What the task requires:
Could you write out the opening lines of the data, word for word, stopping after the line that contains "828x654 pixels."?

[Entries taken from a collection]
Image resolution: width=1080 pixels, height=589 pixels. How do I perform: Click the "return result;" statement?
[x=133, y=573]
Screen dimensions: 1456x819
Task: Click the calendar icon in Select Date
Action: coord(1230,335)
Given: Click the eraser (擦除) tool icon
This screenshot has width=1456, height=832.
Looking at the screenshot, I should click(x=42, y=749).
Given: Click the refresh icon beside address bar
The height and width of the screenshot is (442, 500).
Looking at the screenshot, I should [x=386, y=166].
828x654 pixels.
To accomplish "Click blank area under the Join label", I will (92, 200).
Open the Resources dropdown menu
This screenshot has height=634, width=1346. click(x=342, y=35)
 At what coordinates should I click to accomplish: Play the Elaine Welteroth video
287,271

Output:
Image resolution: width=1080 pixels, height=589 pixels. How do I perform: Click the "return result;" statement?
[x=133, y=573]
Screen dimensions: 1456x819
Task: Click the calendar icon in Select Date
Action: coord(1230,335)
Given: Click the eraser (擦除) tool icon
This screenshot has width=1456, height=832.
Looking at the screenshot, I should click(x=42, y=749).
Given: Click the refresh icon beside address bar
The height and width of the screenshot is (442, 500).
Looking at the screenshot, I should [x=386, y=166].
828x654 pixels.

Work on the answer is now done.